WHAT IS BEING ASKED: Write every entry out again exactly, please, and skip the pictures.

*** DATA FOR THIS TASK ***

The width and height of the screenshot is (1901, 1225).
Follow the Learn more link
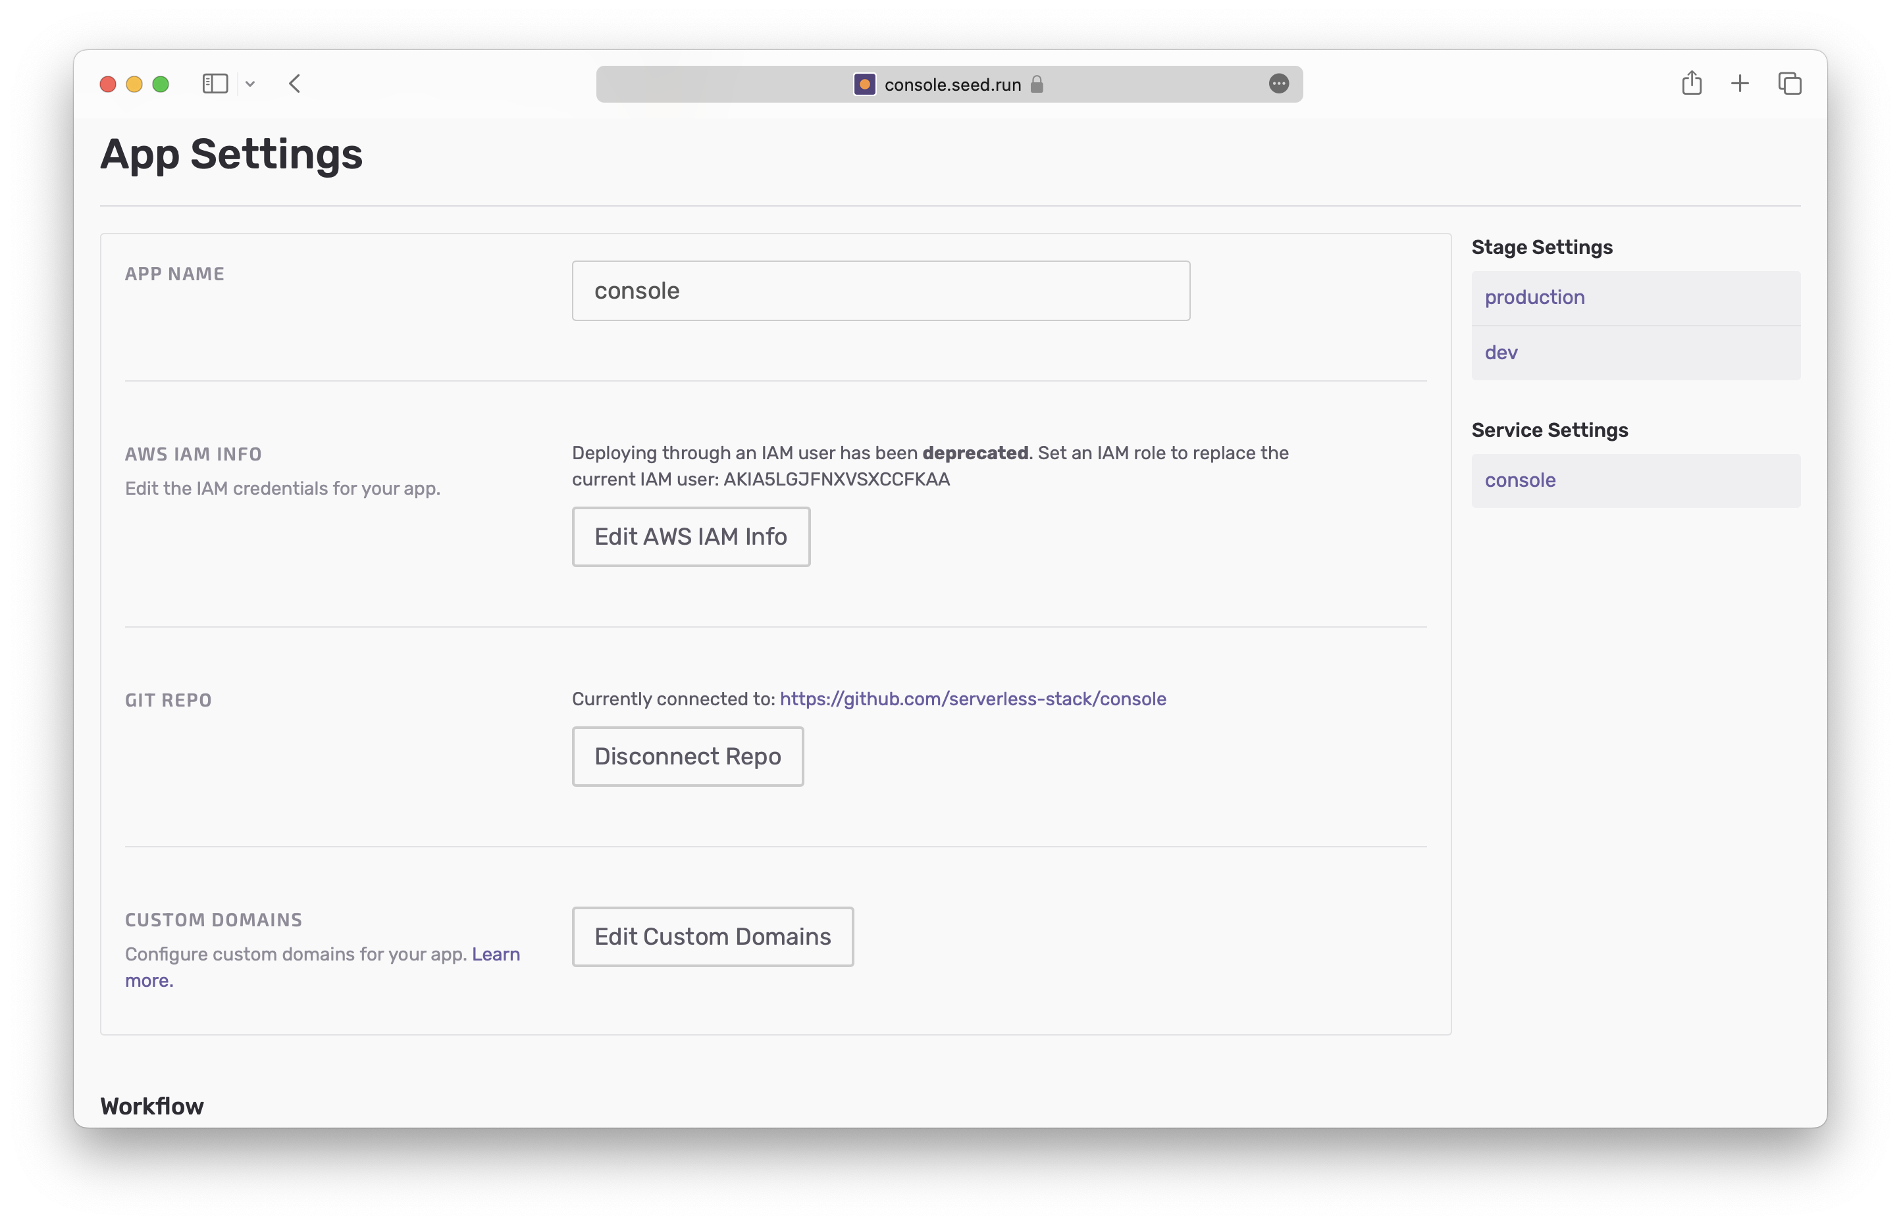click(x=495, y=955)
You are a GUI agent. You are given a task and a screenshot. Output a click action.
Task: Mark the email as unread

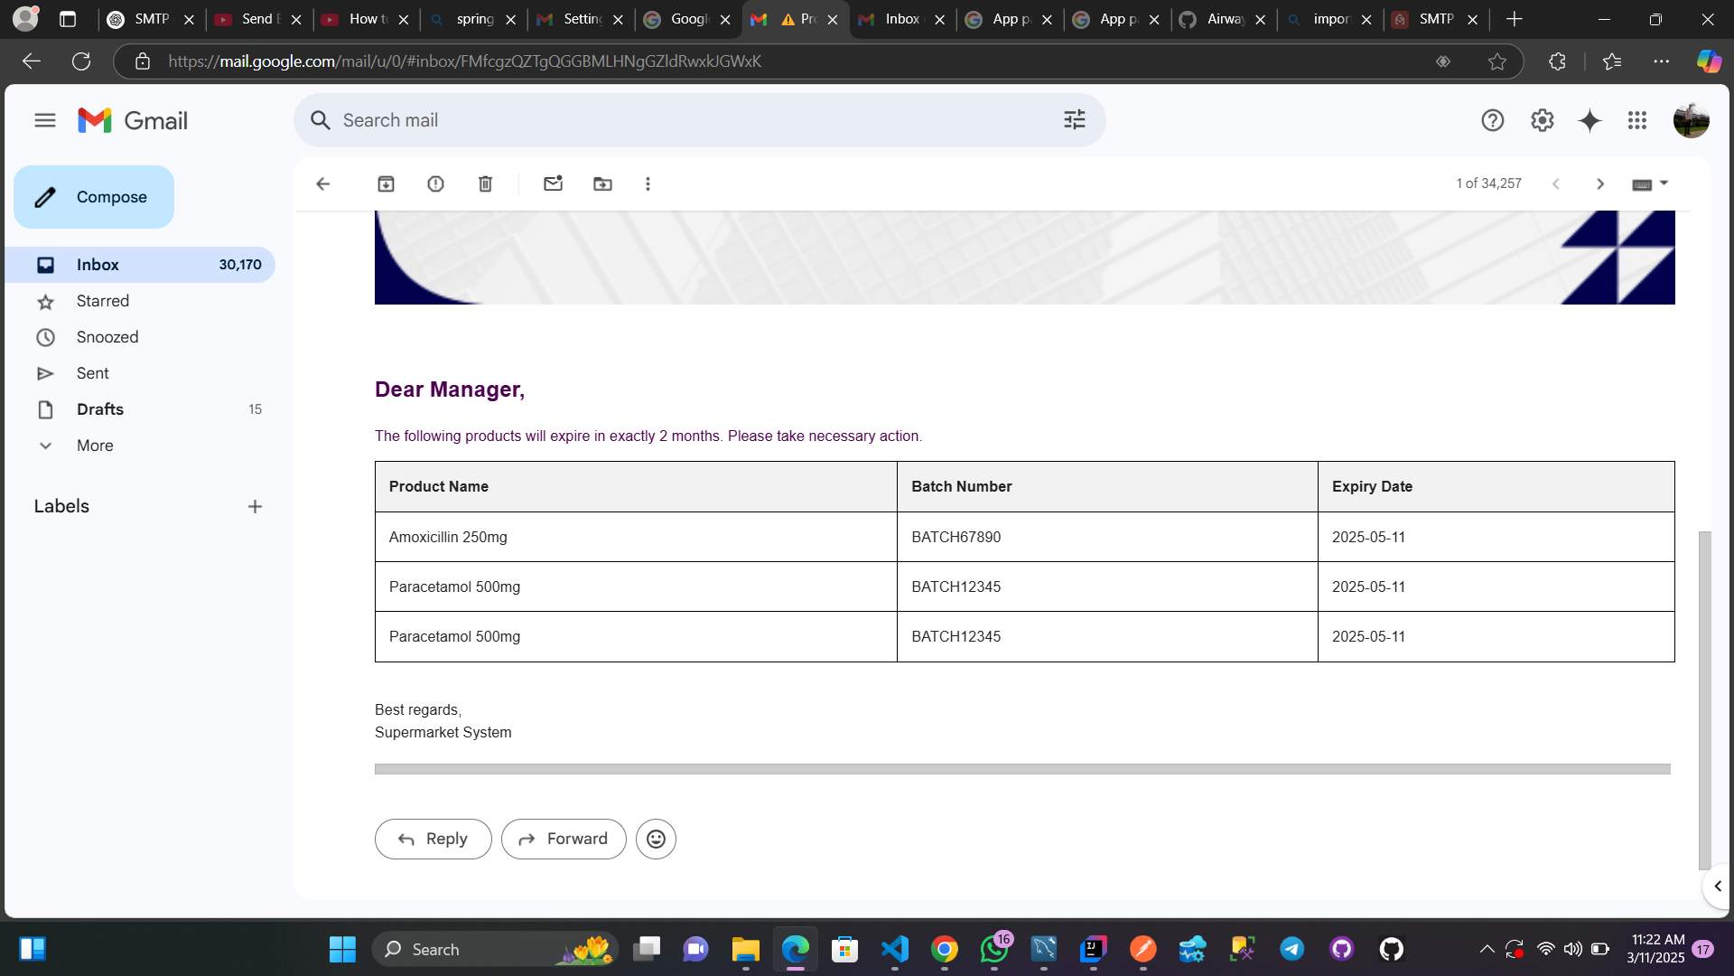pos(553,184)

*** End of DATA FOR THIS TASK ***

TASK RESULT:
The width and height of the screenshot is (1901, 1225).
Follow the Learn more link
click(x=495, y=955)
You are a GUI agent. You are given a task and a screenshot. Output a click action.
Task: Mark the email as unread

pos(553,184)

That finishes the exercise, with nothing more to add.